As a pretty blind (but successful) guess, I've commented out the line uinfo->coverage = COVERAGE_USE_CAIRO_GLYPH; from vtedraw.cc font_info_cache_ascii(), and it seems to fix the issue. According to the long comments at the top of the file, I got rid of "the fastest way to draw text as it bypasses Pango completely" and I guess it falls through to one of the slower ones using Pango.
font_info_measure_font() sets info->layout to a string containing the ASCII codepoints 32..126 in this order, i.e. "[…]:;<=>?@[…]". Then it calls font_info_cache_ascii() on this layout to measure/cache its contents. That is, Pango is asked to render the substring "<=>" in a single step, hence it's substituted by the corresponding ligature. Then it's queried about the glyphs it rendered (in a bit more clever way than visually cutting up the result; so somehow the codepoints for '<' and '=' receive an empty glyph, while '>' receives the ligatured rendering of '<=>'), and our cache is built up from this. Assuming that we don't want to ditch caching, we should at least build up the cache by rendering the characters one by one (or e.g. adding a space in between). (Or is there a flag to Pango to disable ligatures?)
Created attachment 368280 [details] [review] Easy workaround Since the code doesn't make any assumption about the contents of VTE_DRAW_SINGLE_WIDE_CHARACTERS (it just uses this string for measuring the font and caching the glyphs), simply putting a space here in between potentially ligatured (or rather: all) codepoints fixes the issue.
+cc Behdad, Do you happen to have any comments, insights, recommendation for the proper solution here?
It's supposed to skip caching any ligatures formed: ↦ ↦ /* Only cache simple clusters */ ↦ ↦ if (iter.start_char +1 != iter.end_char || ↦ ↦ iter.start_index+1 != iter.end_index || ↦ ↦ iter.start_glyph+1 != iter.end_glyph) ↦ ↦ ↦ continue; I suggest we remove the caching-ASCII thing completely.

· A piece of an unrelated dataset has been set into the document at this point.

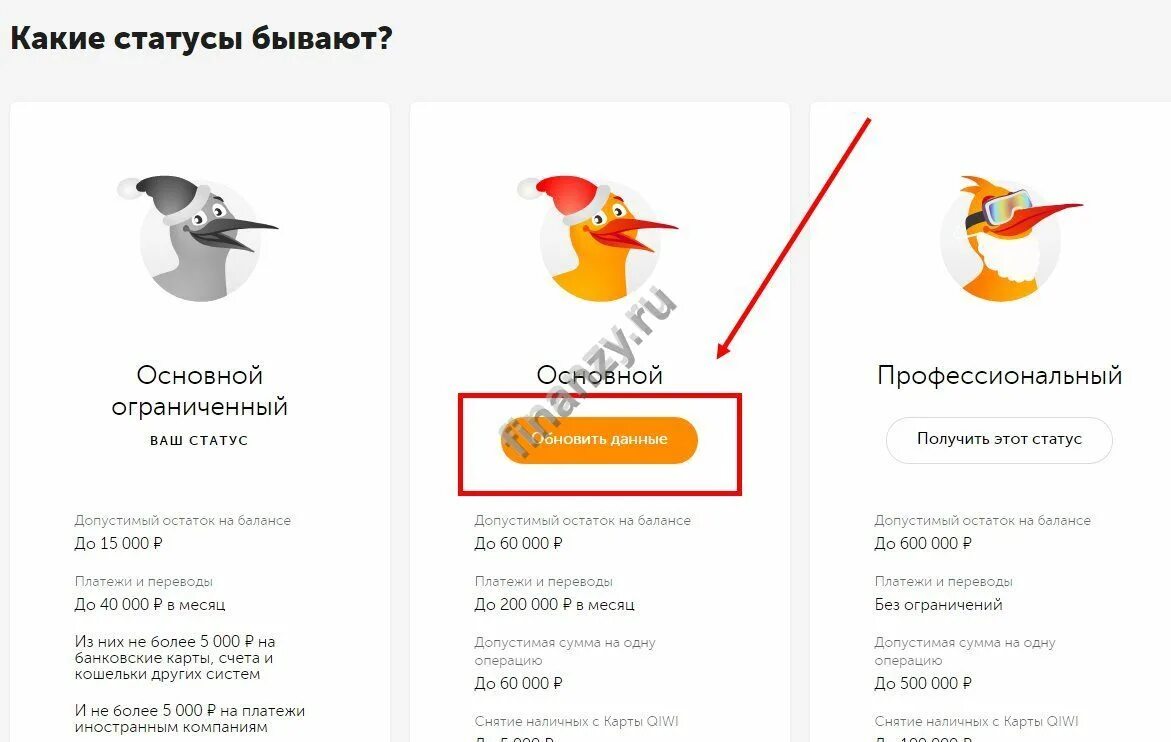1171x742 pixels.
Task: Click 'Снятие наличных с Карты QIWI' in Профессиональный
Action: (976, 722)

Or debug why that is not working as expected.
Comment on attachment 368280 [details] [review] Easy workaround I can repro the problem, and in the code in comment 9, iter.start + 1 == iter.end, etc, so we do end up caching them. Let's go with the workaround patch for now, but keep this open.
Submitted the workaround for the forthcoming 0.52 release. Sure, let's keep it open for a more proper solution!